In the workplace

Diabetes and employment

Diabetes & the workplace

When diagnosed with diabetes, people often have questions about their employment: 

  • How do I manage diabetes at work?
  • Should I disclose my diabetes to my employer? 
  • What if my job requires me to drive? 
  • Do l have to disclose my diabetes to my superannuation fund or insurance company? 
  • Do l have a right to reasonable adjustments at the workplace? 

Diabetes NSW & ACT has produced a comprehensive guide for employees: An Employee’s Guide to Diabetes in the Workplace – which was developed to overcome misconceptions and ignorance around diabetes in the workplace. The booklet contains in depth information about your rights and responsibilities as an employee.  

Your individual diabetes management plan should include a section on work. It is recommended that you discuss the detail of your work with the members of your diabetes healthcare team.

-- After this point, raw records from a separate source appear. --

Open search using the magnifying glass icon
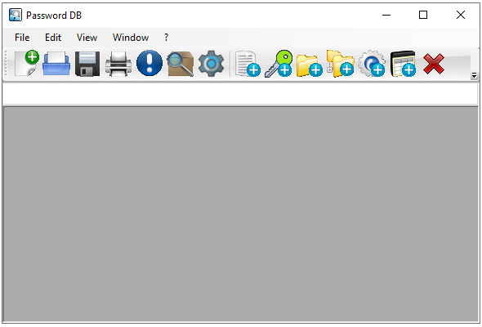 (x=181, y=64)
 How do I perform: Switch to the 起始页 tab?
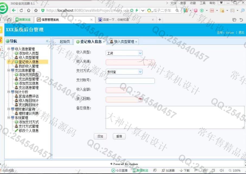tap(65, 42)
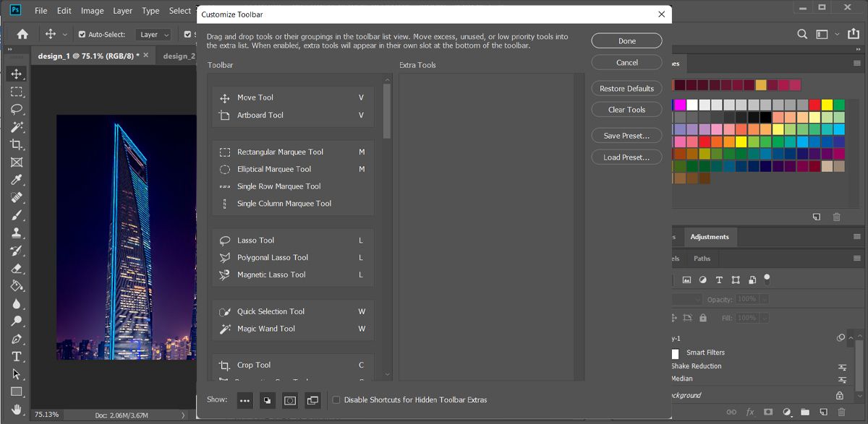
Task: Open the search options chevron near the magnifier
Action: click(x=837, y=34)
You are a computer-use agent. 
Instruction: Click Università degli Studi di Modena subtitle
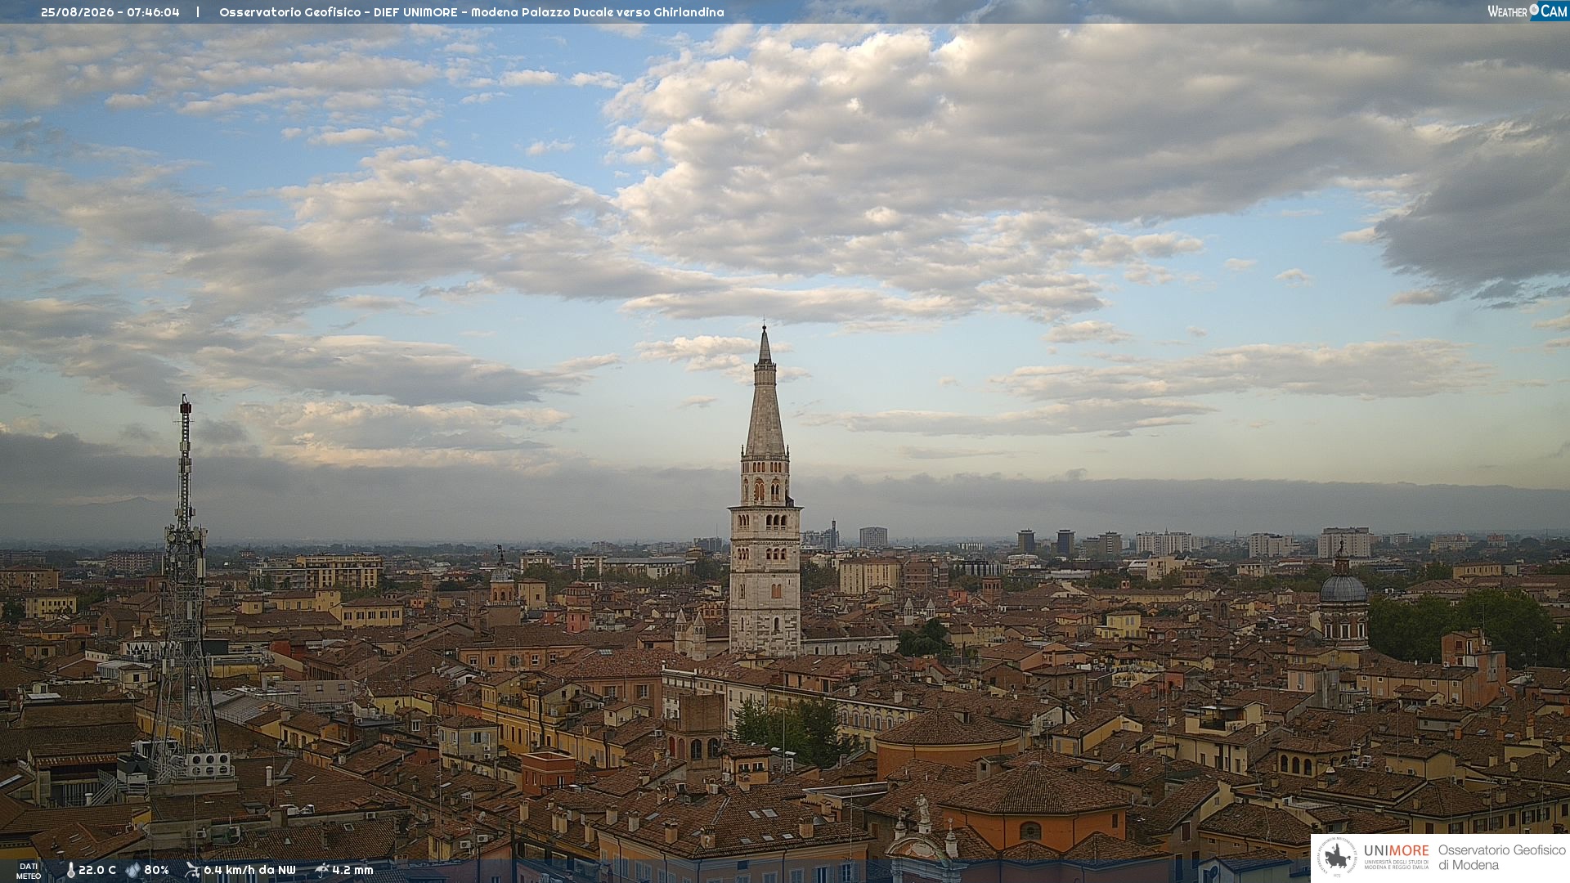[1396, 865]
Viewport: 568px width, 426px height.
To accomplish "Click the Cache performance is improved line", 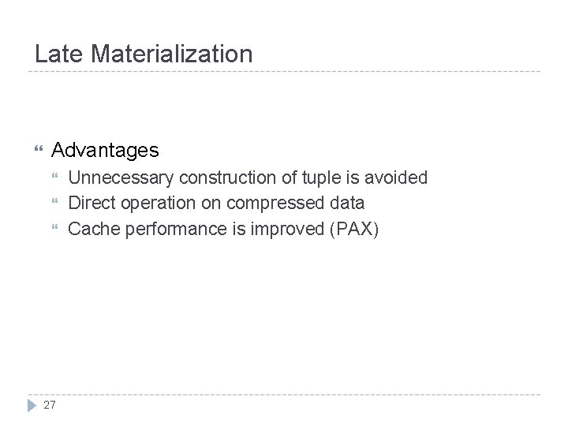I will (223, 229).
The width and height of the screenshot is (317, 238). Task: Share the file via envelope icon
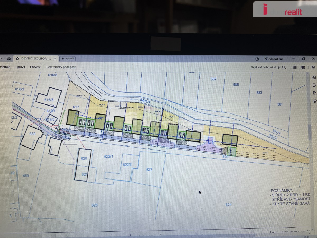[313, 67]
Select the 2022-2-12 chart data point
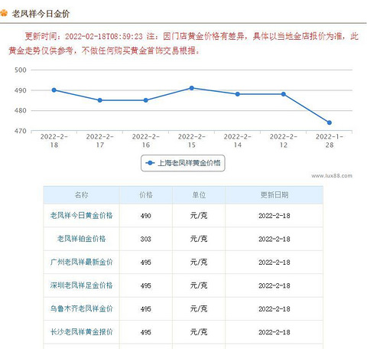 click(284, 94)
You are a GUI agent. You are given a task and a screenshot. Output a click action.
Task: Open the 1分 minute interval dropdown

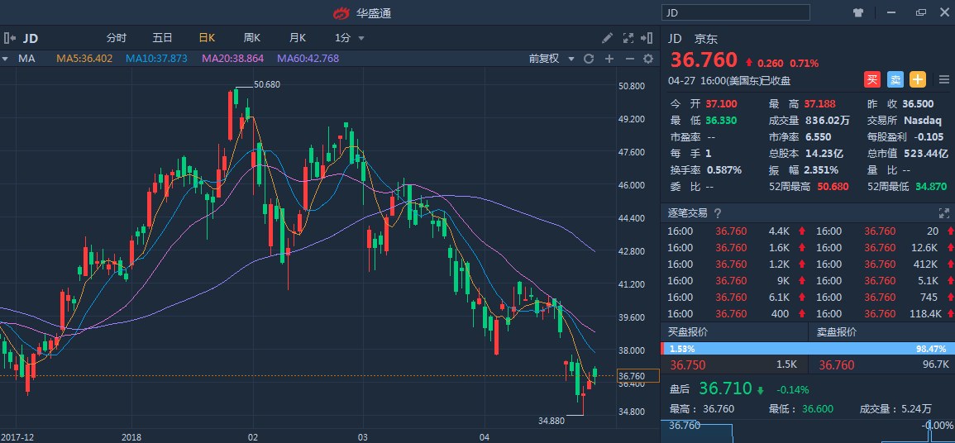pos(349,38)
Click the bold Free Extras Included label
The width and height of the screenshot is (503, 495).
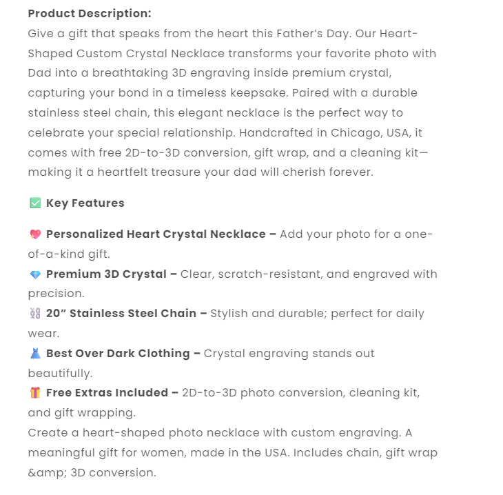pyautogui.click(x=107, y=393)
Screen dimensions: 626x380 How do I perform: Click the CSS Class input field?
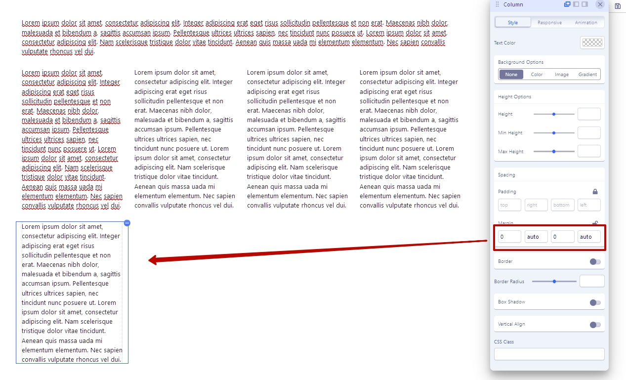pyautogui.click(x=549, y=354)
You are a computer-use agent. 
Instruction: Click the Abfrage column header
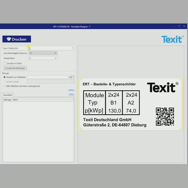[8, 99]
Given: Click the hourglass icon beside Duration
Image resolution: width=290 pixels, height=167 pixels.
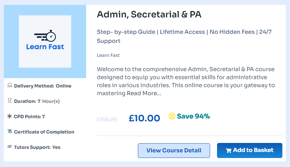Looking at the screenshot, I should [x=10, y=100].
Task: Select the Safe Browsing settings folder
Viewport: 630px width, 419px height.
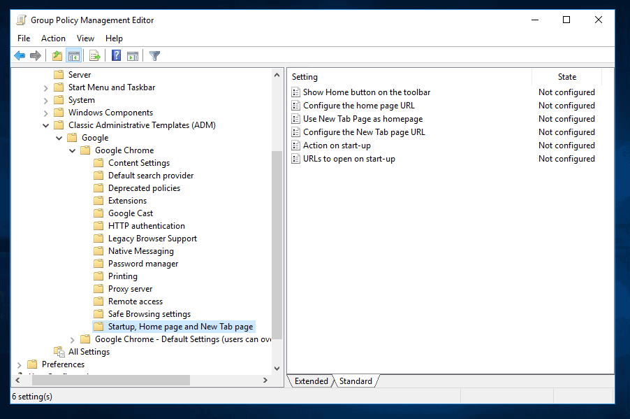Action: [x=149, y=314]
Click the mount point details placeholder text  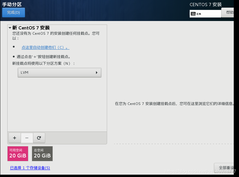(174, 104)
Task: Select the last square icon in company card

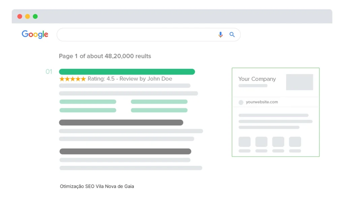Action: click(295, 142)
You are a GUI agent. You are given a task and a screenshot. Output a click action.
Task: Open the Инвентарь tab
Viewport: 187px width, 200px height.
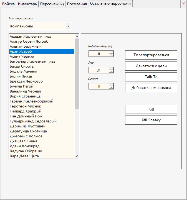click(x=27, y=4)
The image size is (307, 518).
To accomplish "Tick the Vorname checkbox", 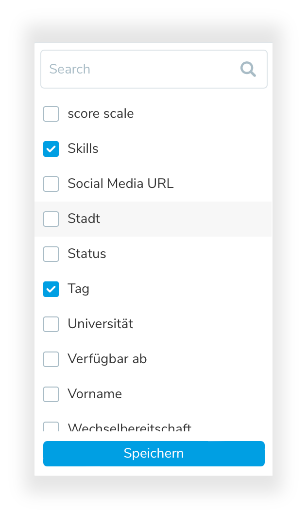I will coord(51,394).
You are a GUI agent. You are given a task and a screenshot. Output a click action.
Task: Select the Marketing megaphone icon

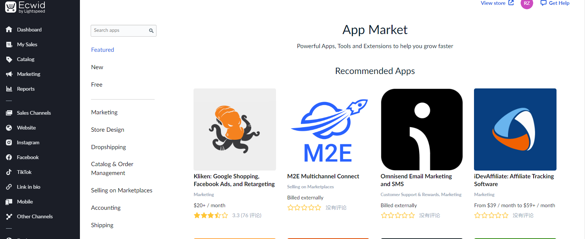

On this page we highlight some of the common issues that surround diabetes in the workplace.

Your rights and responsibilities in the workplace


Adjustments in the workplace

What should I do if I face discrimination?

Your rights and responsibilities in the workplace

Woman taking medication in the workplace

Most people with diabetes have fulfilling and productive careers until retirement. After retiring from the paid workforce many continue to remain active and contribute to their communities in many ways.

As a person living with diabetes, whether newly diagnosed or for some time, if you face difficulties at any stage of your working life, be assured you are not alone. Diabetes NSW & ACT is here to support you.


There are laws to ensure that a medical condition cannot be used as unfair grounds for refusing you a job or promotion, or for dismissal.

Direct discrimination is when someone is treated less favourably because of their diabetes. Examples of direct discrimination include if an employer:

  • Refuses to employ you after an employment medical identifies you have diabetes, or fires you.
  • Limits your job responsibilities.
  • Refuses promotions and training.

Indirect discrimination occurs when a workplace has requirements or practices that may appear fair but in fact discriminate against people on the basis of a particular characteristic. Examples of indirect discrimination include if an employer is unwilling to:

  • Accommodate your need for regular meal or snack breaks.
  • Provide a private location where you can check blood glucose levels.
  • Provide a private location where you can administer insulin.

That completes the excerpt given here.